Task statement:
From the entries that follow, gather each line holding the word "width".

Exercise data:
********

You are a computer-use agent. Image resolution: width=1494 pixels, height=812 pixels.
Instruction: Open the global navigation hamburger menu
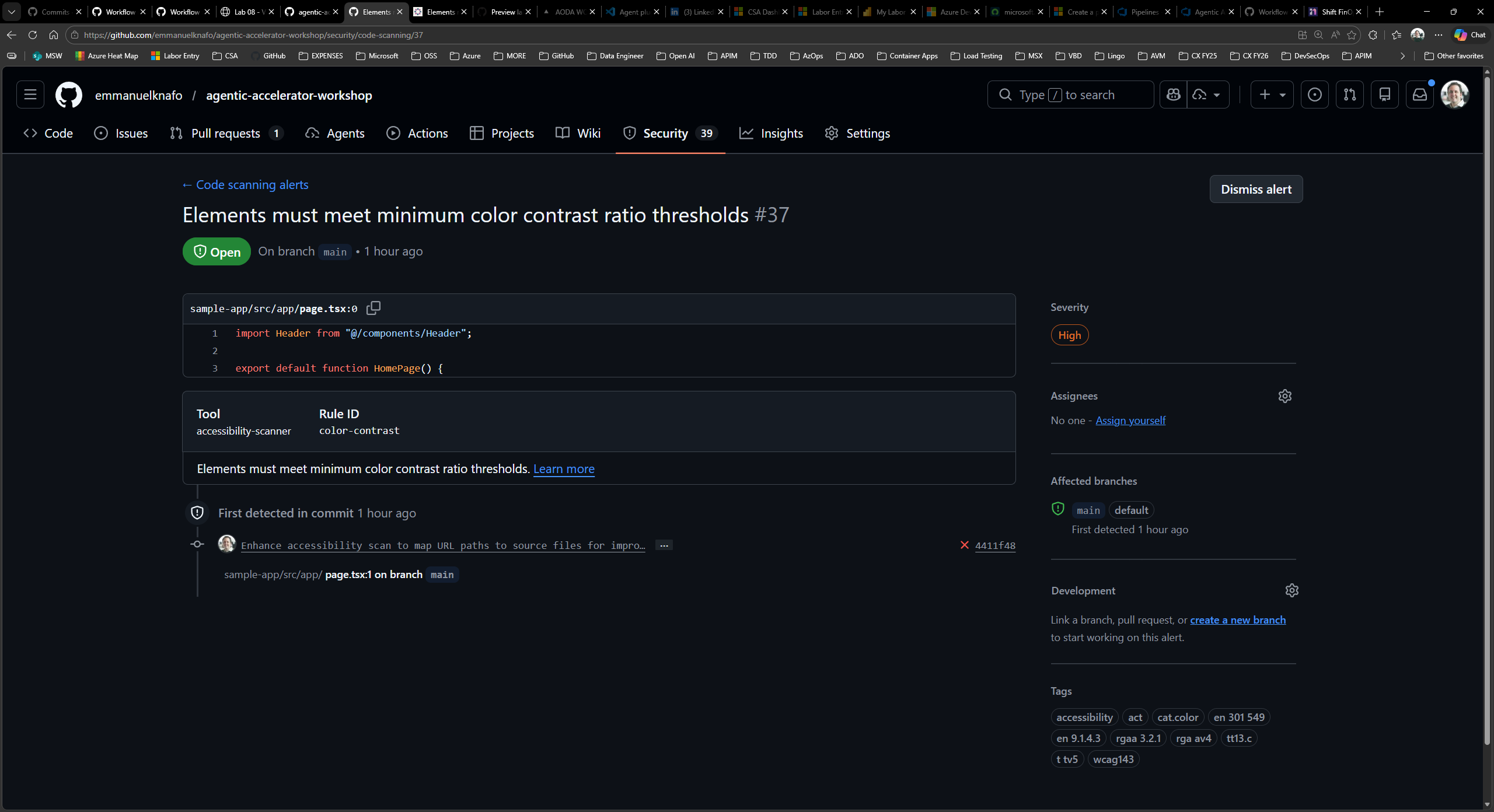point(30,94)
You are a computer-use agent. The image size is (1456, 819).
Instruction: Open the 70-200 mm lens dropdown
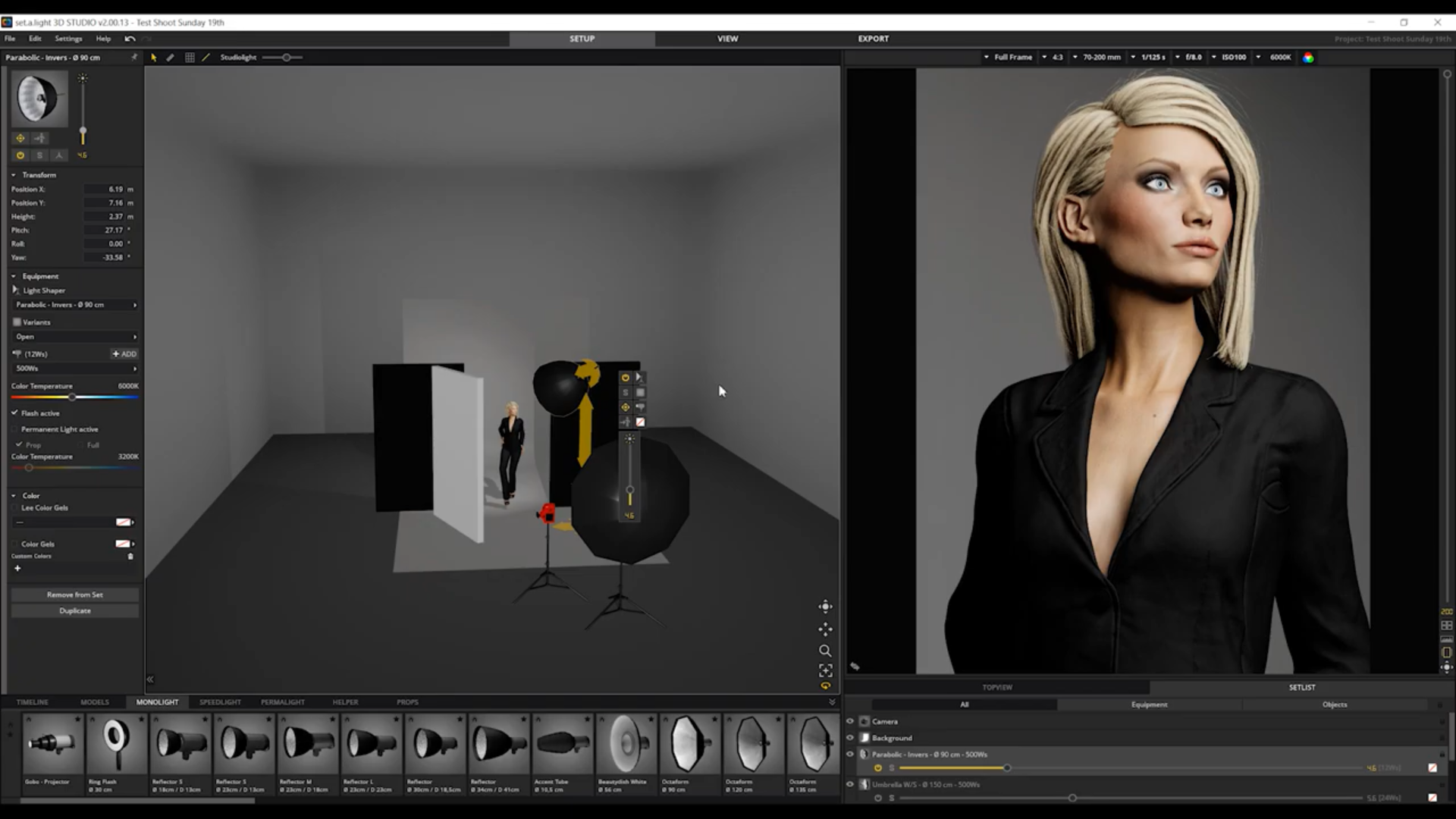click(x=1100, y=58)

********

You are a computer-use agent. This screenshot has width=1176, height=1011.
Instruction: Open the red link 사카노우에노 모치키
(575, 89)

********

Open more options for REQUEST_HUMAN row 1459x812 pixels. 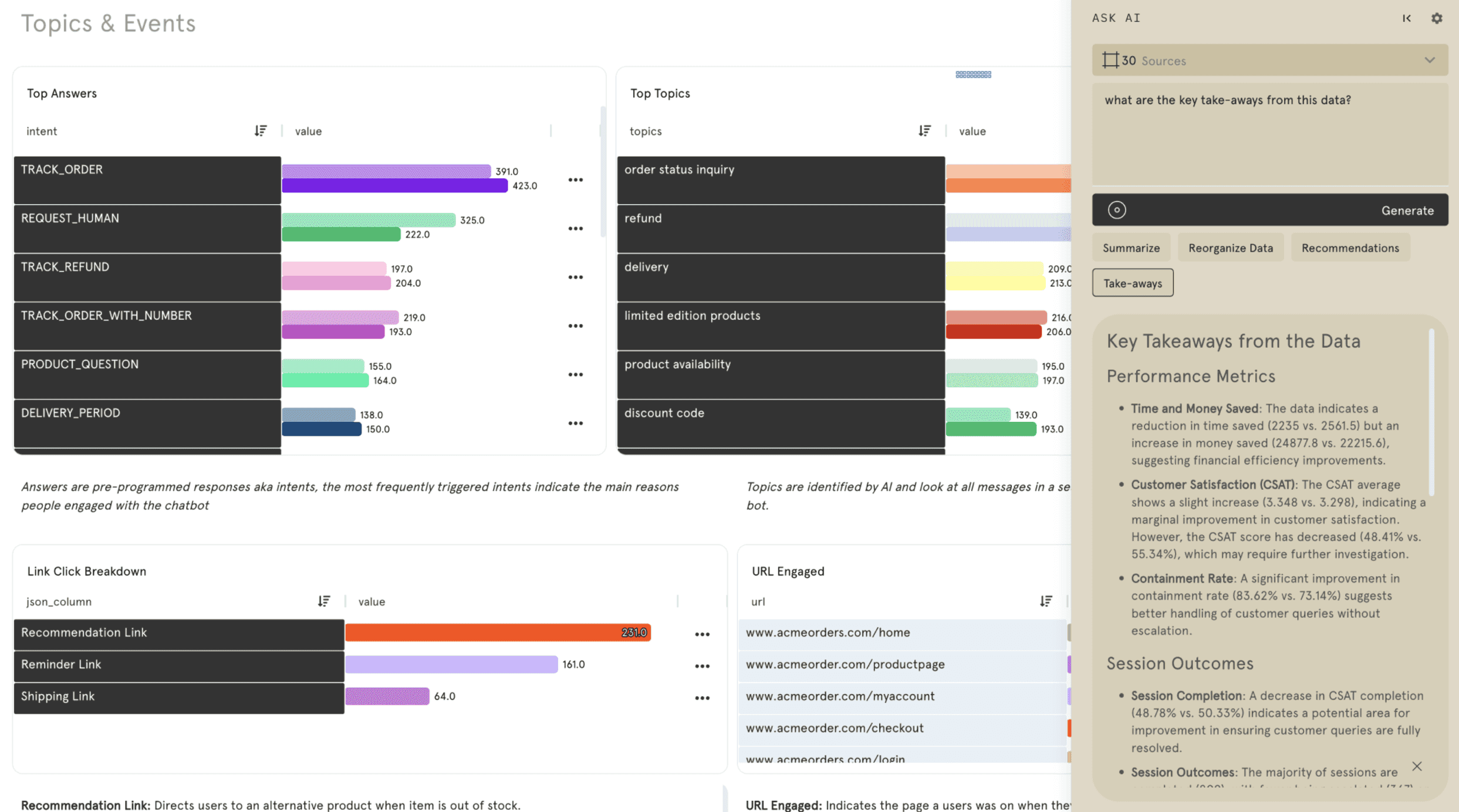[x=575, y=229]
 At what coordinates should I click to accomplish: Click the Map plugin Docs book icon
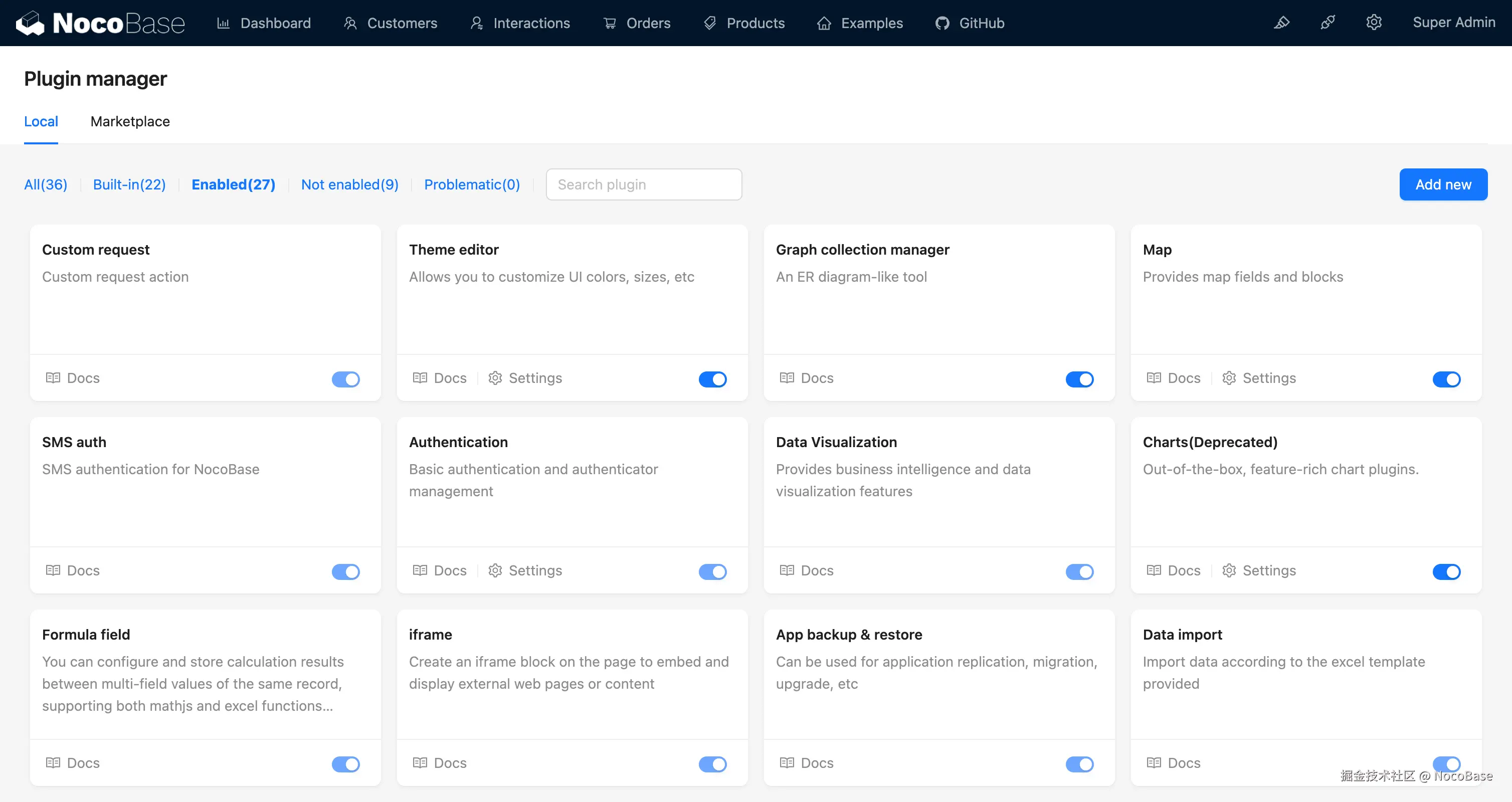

********

Task answer:
You are a computer-use agent. Image resolution: width=1494 pixels, height=812 pixels.
You are a computer-use agent. This screenshot has width=1176, height=1011.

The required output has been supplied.